Lamb’s Neck with Duck Yolk Custard, Pickled Radishes, and Sunchokes
Waypoint, Cambridge, MA
Michael Scelfo's succulent lamb dish was a runaway hit at our Cambridge Cookout event at the Beard House. Both elegant and hearty, this recipe is guaranteed to please a crowd.
- 3 to 4 pounds lamb neck
- 1 tablespoon cooking oil
- 1 large Spanish onion, peeled and halved
- 2 large stalks celery, washed and halved
- 2 large carrots, peeled and halved
- 6 cloves garlic
- 4 bay leaves, dried
- 5 cups water or stock
- 1 cup red wine
- Chives to garnish
Duck Yolk Custard:
- 2 duck egg yolks
- Pinch of salt
Pickled Sunchokes and Radishes:
- 4 ounces sunchokes, washed and peeled
- 4 ounces radishes (French breakfast work well)
- 2 cups rice wine vinegar
- 1 cup water
- 1 1/2 tablespoons salt
- 1 1/2 tablespoons white table sugar
- 1 pound sunchokes, washed and peeled
- Milk to cover
- 4 bay leaves
- 1/2 large white Spanish onion, peeled
- 4 garlic cloves, crushed
Make the lamb neck: preheat the oven to 300ºF. Season the lamb neck heavily with salt and pepper. Heat a Dutch oven on the stovetop over medium-high heat, and add some cooking oil. When it’s almost smoking hot, sear both sides until they are well browned, about 5 minutes per side. Remove the lamb neck, and set aside. Add the onion, celery, carrot, garlic, and bay leaves, and brown them as well, about 7 minutes. When they’re well seared, deglaze the pan with the red wine. Add the stock or water, and bring to a boil. Once at a boil, add the lamb neck, cover, and place in the oven until the meat is very tender, about 2 1/2 hours. Once done, allow the meat to cool to room temperature in the liquid (removing it while hot will dry out the meat). Once cool, remove the meat, strain the liquid, and discard the solids. Skim the fat, and return the pot to the stove over medium-high heat. Reduce the braising liquid until thick and flavorful but not too salty, about 10 minutes.

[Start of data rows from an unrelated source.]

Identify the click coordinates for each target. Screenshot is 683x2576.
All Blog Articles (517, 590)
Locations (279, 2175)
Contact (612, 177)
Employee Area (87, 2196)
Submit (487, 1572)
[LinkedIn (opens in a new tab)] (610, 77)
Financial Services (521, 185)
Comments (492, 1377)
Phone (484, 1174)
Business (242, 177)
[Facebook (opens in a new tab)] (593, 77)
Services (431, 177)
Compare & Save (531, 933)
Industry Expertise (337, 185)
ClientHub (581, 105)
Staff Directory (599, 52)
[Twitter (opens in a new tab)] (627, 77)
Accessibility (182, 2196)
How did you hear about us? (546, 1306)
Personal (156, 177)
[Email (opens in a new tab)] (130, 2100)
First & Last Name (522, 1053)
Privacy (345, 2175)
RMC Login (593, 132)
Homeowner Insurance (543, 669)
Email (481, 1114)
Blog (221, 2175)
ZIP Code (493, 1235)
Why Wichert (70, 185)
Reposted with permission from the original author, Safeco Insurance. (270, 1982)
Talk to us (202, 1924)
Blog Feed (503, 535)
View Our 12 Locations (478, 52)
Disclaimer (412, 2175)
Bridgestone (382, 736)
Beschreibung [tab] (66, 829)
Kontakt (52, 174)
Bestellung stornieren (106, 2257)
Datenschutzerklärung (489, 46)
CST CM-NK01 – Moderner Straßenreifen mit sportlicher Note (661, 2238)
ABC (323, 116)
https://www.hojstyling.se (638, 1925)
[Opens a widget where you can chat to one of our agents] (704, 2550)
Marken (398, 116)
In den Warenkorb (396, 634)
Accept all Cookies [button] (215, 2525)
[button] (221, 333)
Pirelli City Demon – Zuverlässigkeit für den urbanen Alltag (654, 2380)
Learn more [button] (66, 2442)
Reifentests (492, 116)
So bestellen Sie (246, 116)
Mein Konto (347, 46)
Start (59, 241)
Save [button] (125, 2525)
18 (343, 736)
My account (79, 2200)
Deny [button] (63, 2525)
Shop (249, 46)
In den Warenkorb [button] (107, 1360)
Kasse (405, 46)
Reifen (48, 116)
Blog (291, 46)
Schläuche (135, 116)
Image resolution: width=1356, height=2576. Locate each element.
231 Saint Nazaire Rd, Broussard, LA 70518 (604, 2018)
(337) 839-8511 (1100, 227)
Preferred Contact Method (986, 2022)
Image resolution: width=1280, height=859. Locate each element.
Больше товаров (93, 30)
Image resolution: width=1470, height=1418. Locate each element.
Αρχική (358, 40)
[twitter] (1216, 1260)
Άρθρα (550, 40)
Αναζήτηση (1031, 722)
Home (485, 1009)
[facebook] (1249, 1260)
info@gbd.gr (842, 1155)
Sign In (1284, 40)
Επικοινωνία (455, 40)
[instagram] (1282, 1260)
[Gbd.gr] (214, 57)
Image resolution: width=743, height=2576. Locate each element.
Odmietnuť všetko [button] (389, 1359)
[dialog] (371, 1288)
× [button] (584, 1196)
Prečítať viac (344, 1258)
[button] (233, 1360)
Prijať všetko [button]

Pick the meat from the bone into large chunks.
Prepare the duck yolk custard: set up a double boiler by filling a large pot with a cup or two of water, and bringing it to a boil. Crack the duck yolks into a stainless steel bowl that is large enough to rest on top of the pot of water (the bottom of the bowl should not be touching the water). Holding the bowl over the boiling water, gently whisk the yolks until they start to thicken, moving them constantly so that they don’t scramble, about 7 minutes.
Prepare the sunchokes and radishes: thinly slice the sunchokes and radishes on a mandoline, or if none is available, with a knife as thin as you can. To pickle the sunchokes, boil the rice wine vinegar, water, salt, and sugar together. Allow to cool for 20 minutes, then pour the pickling solution over the sliced vegetables until submerged.
Prepare the sunchoke purée: simmer the sunchokes, onions, garlic, and bay leaves with enough milk to cover. Once fork-tender, about 30 minutes, strain the solids out of the milk. Discard the bay leaves, and purée in a food processor. Add just enough of the milk until the purée is velvety smooth and thick, like sour cream.
To serve, toss the meat with chives, a small amount of the braising liquid reduction, and some of the pickled roots. Put a small pool of the warm purée on the plate, a pile of the meat on top, and a dollop of the thickened egg yolk custard on top of that. Drizzle with any extra braising liquid reduction. Garnish with sautéed radish greens, if you desire.